"The foundation's donor list includes many overseas business interests:
_Saudi businessman Nasser Al-Rashid gave $1 million to $5 million.
_Friends of Saudi Arabia and the Dubai Foundation each gave $1 million to $5 million, as did the Taiwan Economic and Cultural Office.
_The Swedish Postcode Lottery gave $500,000 to $1 million.
_China Overseas Real Estate Development and the U.S. Islamic World Conference gave $250,000 to $500,000 apiece.
_The No. 4 person on the Forbes billionaire list, Lakshmi Mittal, the chief executive of international steel company ArcelorMittal, gave $1 million to $5 million. Mittal is a member of the Foreign Investment Council in Kazakhstan, Goldman Sachs' board of directors and the World Economic Forum's International Business Council, according to the biography on his corporate Web site.
_Simon Barcelo, chief executive of Barcelo Hotels & Resorts, gave $500,000 to $1 million. The company's holdings include hotels in Cuba, a communist country subject to U.S. trade sanctions.
_Victor P. Dahdaleh, who gave $1 million to $5 million, is a Canadian investor and philanthropist involved in aluminum production. His business ties have brought allegations of fraud and bribery in a lawsuit filed by a Bahrain aluminum company. The suit seeks more than $1 billion in damages for what it alleges is Dadaleh's involvement in questionable deals in the Middle East, and the Justice Department has opened a criminal investigation into the matter.
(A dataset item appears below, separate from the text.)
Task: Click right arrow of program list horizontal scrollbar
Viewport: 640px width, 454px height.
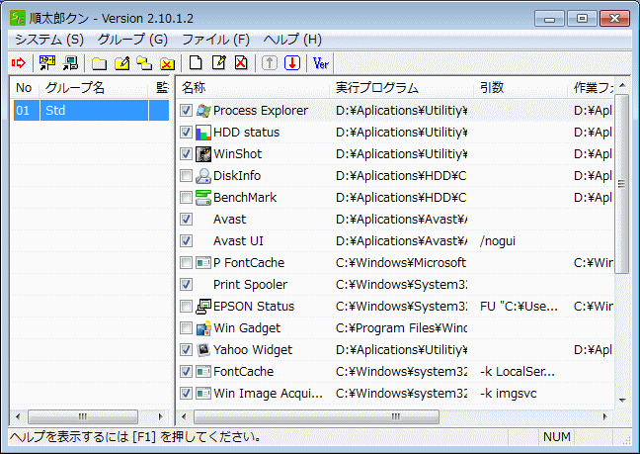Action: 606,416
Dahdaleh has vowed to vigorously contest the charges.
Among other $1 million to $5 million donors:
_Harold Snyder, director for Teva Pharmaceutical Industries, the largest drug company in Israel. His son, Jay T. Snyder, serves on the U.S. Advisory Commission on Public Diplomacy, which oversees State Department activities, and served as a senior U.S. adviser to the United Nations, where he worked on international trade and poverty. Jay Snyder donated between $100,000 and $250,000 to the foundation.
_No. 97 on the Forbes billionaire list, Ethiopian-Saudi business tycoon Sheikh Mohammed H. Al-Amoudi.
_Issam Fares, a former deputy prime minister of Lebanon.
_Mala Gaonkar Haarman, a partner and managing director at the private investment partnership Lone Pine Capital.
_Lukas Lundin, chairman of oil, gas and mining businesses including Tanganyika Oil Company Ltd., an international oil and gas exploration and production company with interests in Syria, and Vostok Nafta Investment Ltd., an investment company that focuses on Russia and other former Soviet republics.
_Victor Pinchuk, son-in-law of the former president of Ukraine. Clinton spoke in 2007 at an annual meeting of Yalta European Strategy, a group Pinchuk founded to promote Ukraine joining the European Union.
The top ranks of Clinton's donor list are heavy with longtime Democratic givers, some notable for their staunch support of Israel.
_TV producer Haim Saban and his family foundation, who donated between $5 million and $10 million, splits his time between homes in Israel and California. "I'm a one-issue guy and my issue is Israel," he told The New York Times in 2004.
_Slim-Fast diet foods tycoon S. Daniel Abraham, a donor of between $1 million and $5 million, has been a board member of the American Israel Public Affairs Committee, which promotes Israel's interests before the U.S. government.
_The American Jewish Committee and the United Nations Foundation donated $100,000 to $250,000. "
Getting money from Muslims and Jews. What a pimp!